Page MenuHomePhabricator

Upgrade Superset to 1.3.1 or higher
Closed, ResolvedPublic

Description

We're currently on 1.0.

An incentive to upgrade from @nettrom_WMF (other than general enhancements and security):

Looks like a new version of Superset allows move/delete/config for rows/charts.
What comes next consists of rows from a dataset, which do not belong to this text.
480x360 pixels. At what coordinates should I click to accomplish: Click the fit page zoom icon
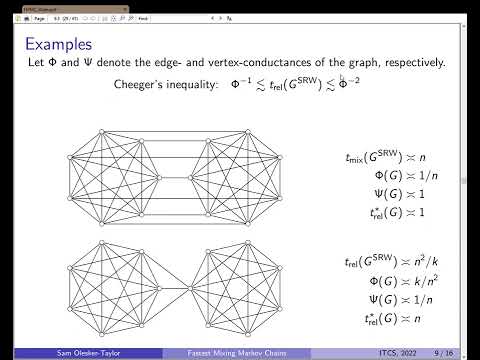tap(114, 19)
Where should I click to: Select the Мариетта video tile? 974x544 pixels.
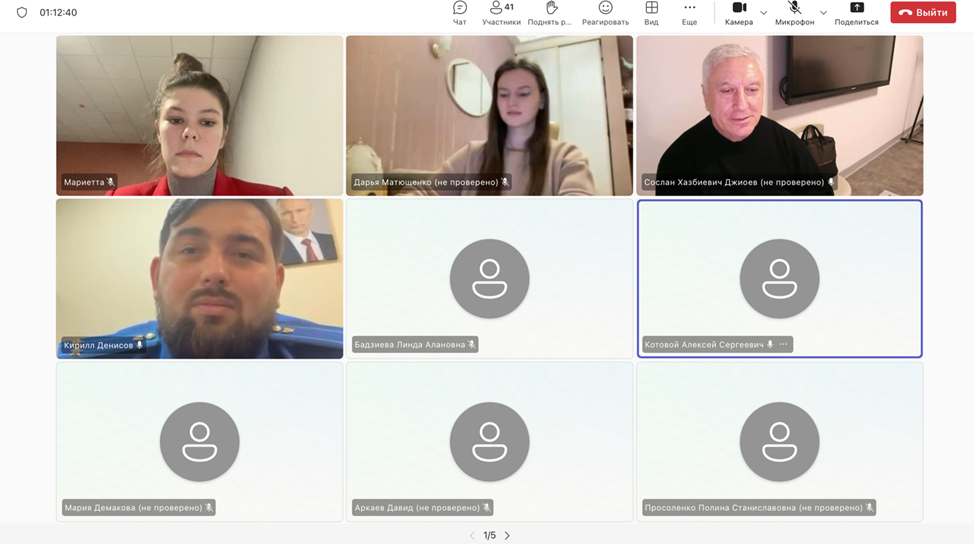[x=199, y=115]
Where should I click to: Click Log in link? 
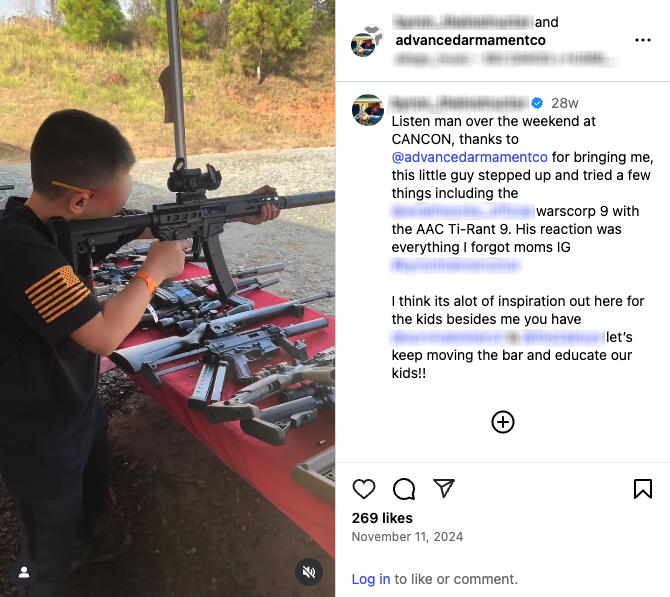tap(370, 579)
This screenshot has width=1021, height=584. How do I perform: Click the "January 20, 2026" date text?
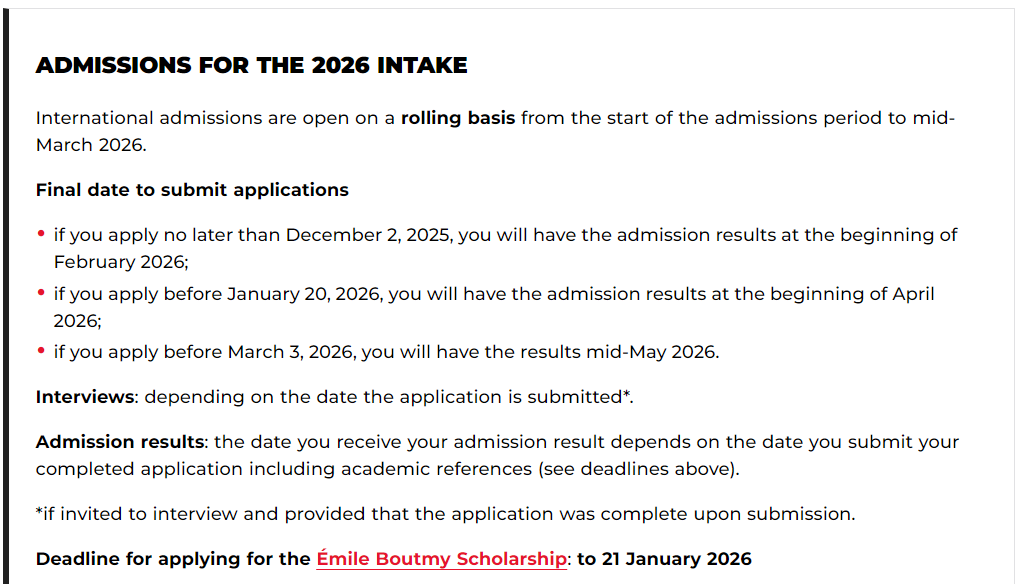pos(305,294)
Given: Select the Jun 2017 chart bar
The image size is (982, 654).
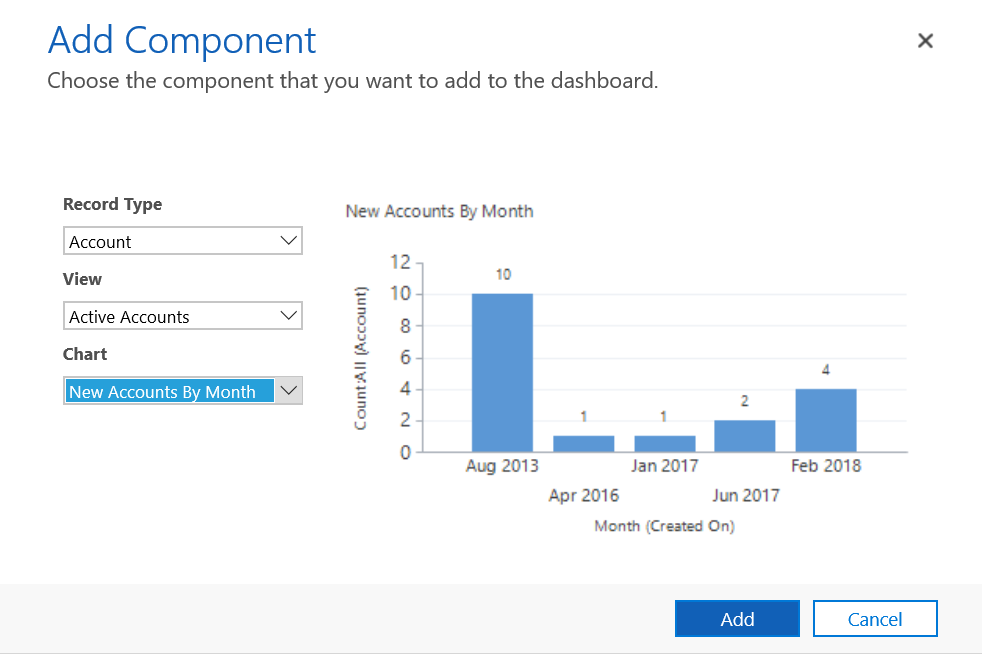Looking at the screenshot, I should point(745,436).
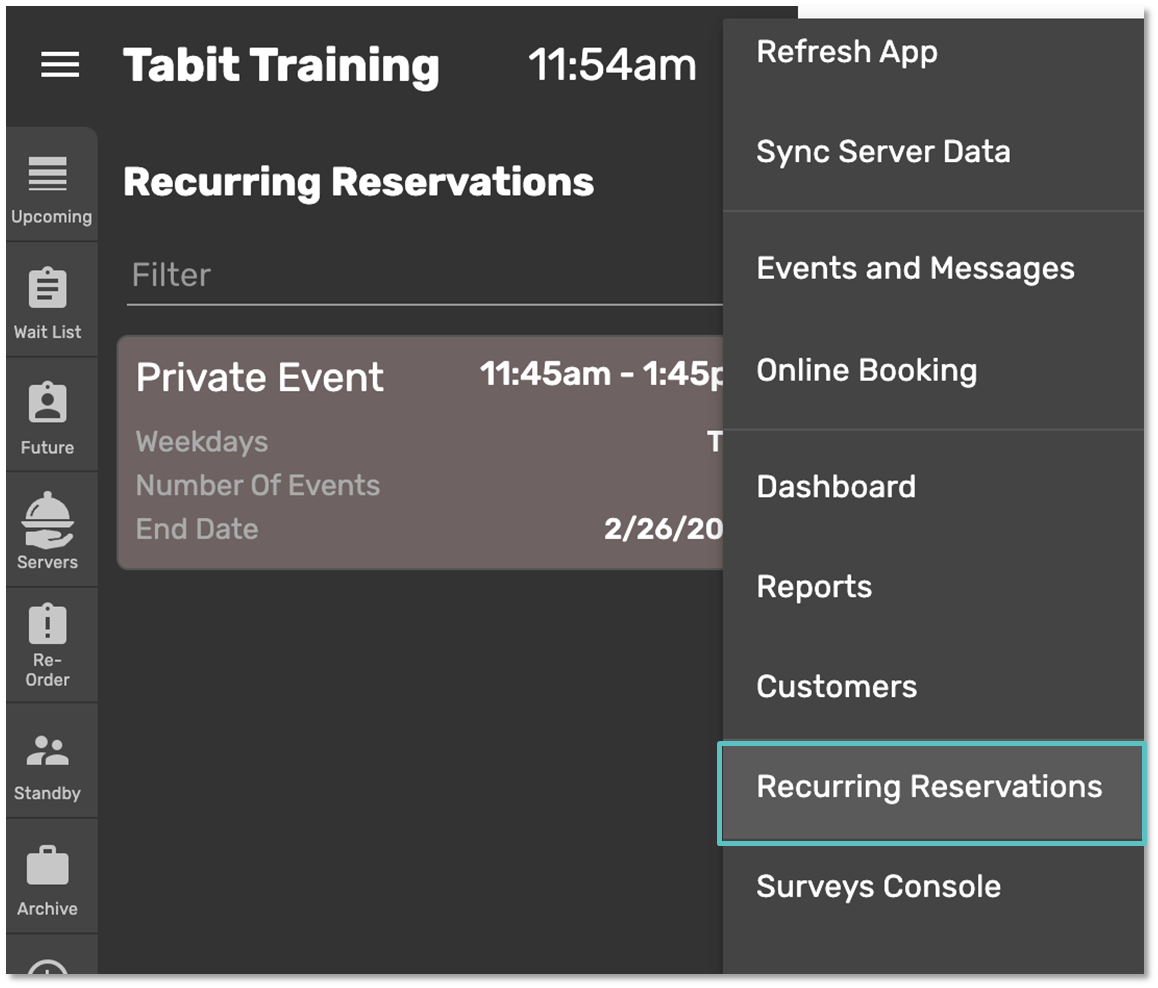Open the Surveys Console
The width and height of the screenshot is (1158, 988).
(878, 886)
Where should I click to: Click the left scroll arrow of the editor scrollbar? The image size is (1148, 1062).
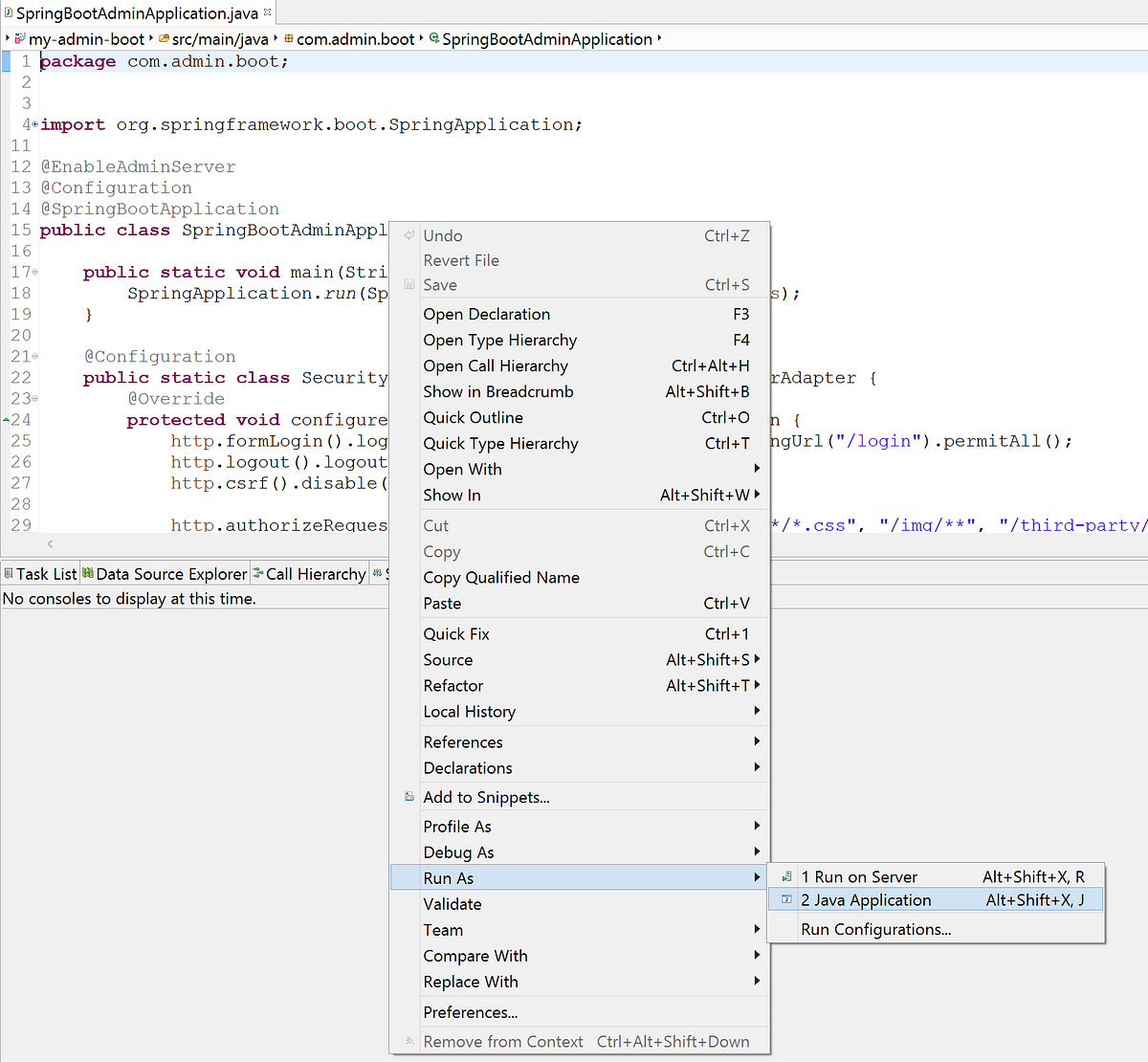(49, 542)
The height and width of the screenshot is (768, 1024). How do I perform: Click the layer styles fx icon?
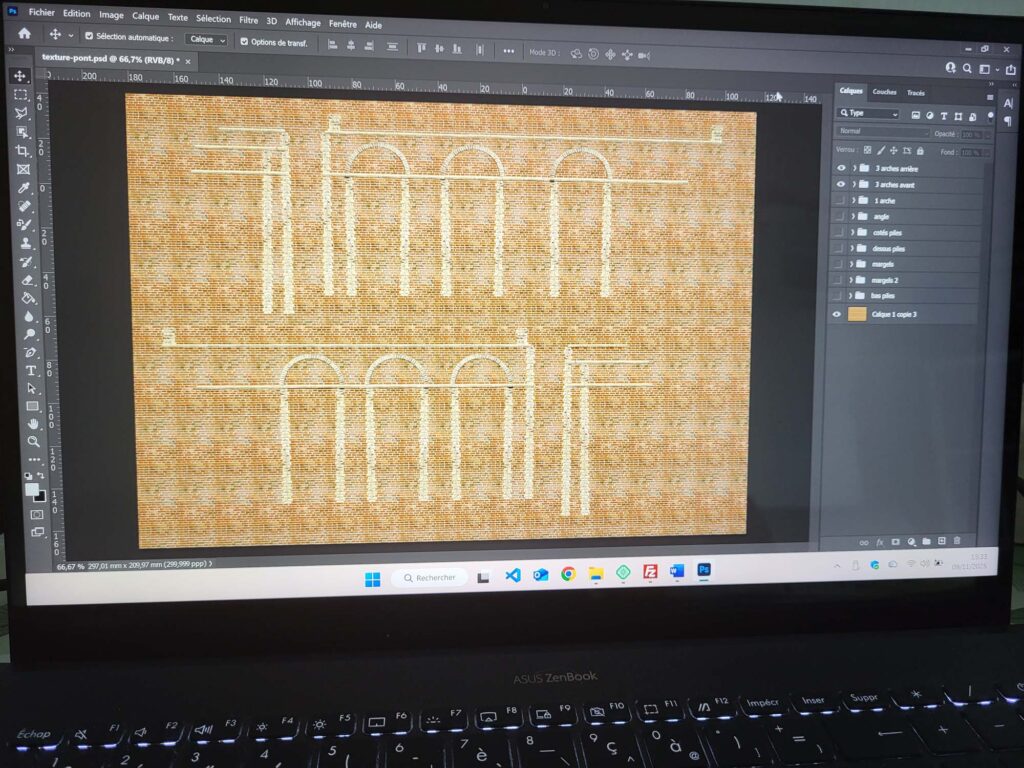880,541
It’s not intuitive how to currently delete an empty row in a dashboard (solution: add a markup cell, then delete it).

Event Timeline

razzi renamed this task from Upgrade Superset to 1.2 to Upgrade Superset to 1.3.Sep 9 2021, 4:08 PM
razzi moved this task from Next Up to In Progress on the Analytics-Kanban board.

Superset 1.3 is deployed to staging, test it out via ssh -NL 8080:an-tool1005.eqiad.wmnet:80 an-tool1005.eqiad.wmnet and then access http://localhost:8080/superset/welcome/ (or just localhost:8080, it will redirect)

Comment here with any issues you find! Once we're confident everything is stable we'll release to production!

Tried to quickly check and I noticed that presto dashboards were not working (due to the krb settings mentioning an-tool1010). I tried to update the settings but when saving (under other options) I got An error occurred while fetching databases: "Connection failed, please check your connection settings".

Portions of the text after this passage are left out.